**ABOUT THIS EXERCISE**
Copy only the lines from the one with "Task: Select the Pivot label on chart" through the end of the records, exactly as they stand. No pictures belong in the copy.

**INFORMATION**
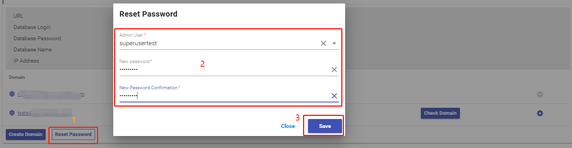Click the globe icon beside testsit domain
Viewport: 572px width, 148px height.
click(x=12, y=113)

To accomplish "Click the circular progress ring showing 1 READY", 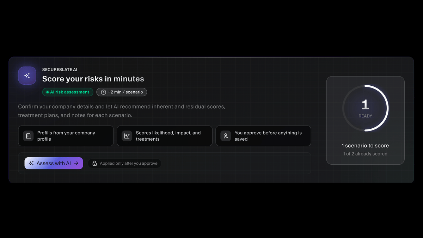I will pos(365,108).
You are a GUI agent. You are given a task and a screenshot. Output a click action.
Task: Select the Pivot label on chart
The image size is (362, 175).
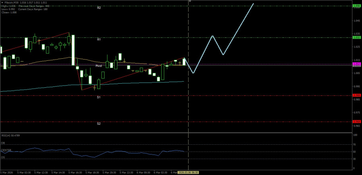click(99, 65)
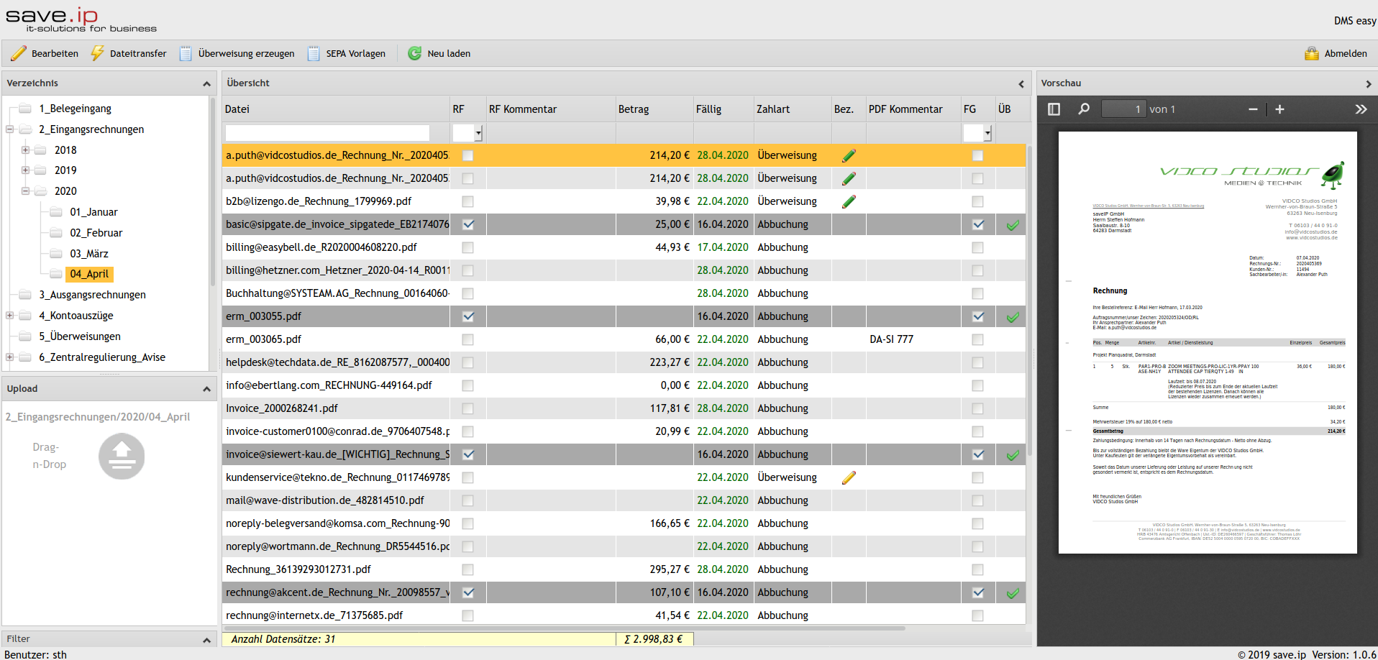The width and height of the screenshot is (1378, 660).
Task: Click the Bearbeiten pencil icon
Action: [18, 53]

**ANSWER BOX**
Task: Select the Pivot label on chart
The image size is (362, 175).
click(99, 65)
The width and height of the screenshot is (1378, 660).
Task: Click the Bearbeiten pencil icon
Action: [18, 53]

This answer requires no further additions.